I don't really understand what is up with the extra charge. I would love to hear the explanation. I did check out HAI's C3 unit and they have a nice little video which quite clearly states it supports all monitoring formats. To me, that means that the monitoring company shouldn't even need to know that it is cellular. The HAI device looks very simple and effective and has me tempted to switch my entire home phone system over to it.
 
I looked at NextAlarm's web site, and they charge $7.50 a month extra for cellular. Unfortunately, it doesn't say if that means it will support a primary wired phone-in and a secondary wireless phone-in, or if the extra $7.50 just gets you the capability to use the wireless as the primary. Guess I need to give them a call.
AFAIK, NextAlarm doesn't care if you use cellular as primary or backup. The bottom line, is that SOMEBODY expects to get paid if you use cellular. If you use NextAlarm's add-on cellular service, they reimburse the company that actually provide the cellular infrastructure (such as UpLink). If you pay your cellular provider directly (by the minute or monthly), then NextAlarm doesn't about the cellular aspect.
 
I looked at NextAlarm's web site, and they charge $7.50 a month extra for cellular. Unfortunately, it doesn't say if that means it will support a primary wired phone-in and a secondary wireless phone-in, or if the extra $7.50 just gets you the capability to use the wireless as the primary. Guess I need to give them a call.
AFAIK, NextAlarm doesn't care if you use cellular as primary or backup. The bottom line, is that SOMEBODY expects to get paid if you use cellular. If you use NextAlarm's add-on cellular service, they reimburse the company that actually provide the cellular infrastructure (such as UpLink). If you pay your cellular provider directly (by the minute or monthly), then NextAlarm doesn't about the cellular aspect.
Ahhh. So I wad thinking that you still had to pay for monthly cell service on top of that fee. Smarthome is advertising 8.95 for monitoring with a year prepay. They have extra fees for wireless and the woman seemed to be telling me that that was on top of your cell service fees. I really like the concept of getting hai system and for $10 month adding my home phone to my cell plan and then having the alarm monitor that way too
 
I looked at NextAlarm's web site, and they charge $7.50 a month extra for cellular. Unfortunately, it doesn't say if that means it will support a primary wired phone-in and a secondary wireless phone-in, or if the extra $7.50 just gets you the capability to use the wireless as the primary. Guess I need to give them a call.

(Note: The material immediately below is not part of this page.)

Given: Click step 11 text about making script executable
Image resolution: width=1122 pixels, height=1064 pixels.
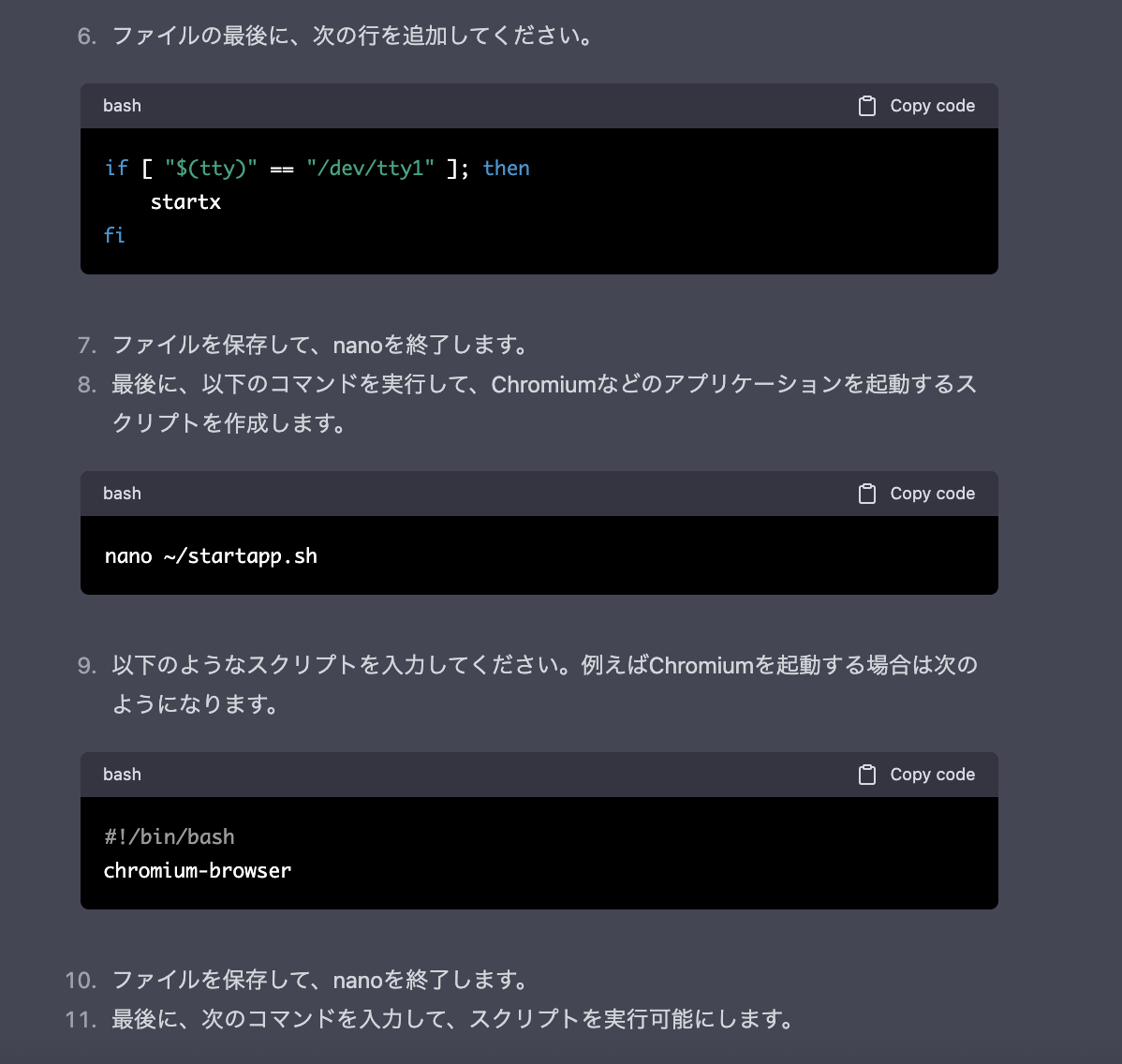Looking at the screenshot, I should pos(452,1019).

AFAIK, NextAlarm doesn't care if you use cellular as primary or backup. The bottom line, is that SOMEBODY expects to get paid if you use cellular. If you use NextAlarm's add-on cellular service, they reimburse the company that actually provide the cellular infrastructure (such as UpLink). If you pay your cellular provider directly (by the minute or monthly), then NextAlarm doesn't about the cellular aspect.
Ahhh. So I wad thinking that you still had to pay for monthly cell service on top of that fee. Smarthome is advertising 8.95 for monitoring with a year prepay. They have extra fees for wireless and the woman seemed to be telling me that that was on top of your cell service fees. I really like the concept of getting hai system and for $10 month adding my home phone to my cell plan and then having the alarm monitor that way too

Are you thinking of having the HAI device as primary or backup? Seems to me that if you have it as backup, it would be cheaper (cellular service-wise) to do a pay-as-you-go "by the minute" plan, since it would hopefully seldom use the cellular service. Even if you had it do a test call from the backup every day to ensure it is working (if that is possible to do), it would still be a little cheaper to pay-as-you-go, unless your primary fails really often.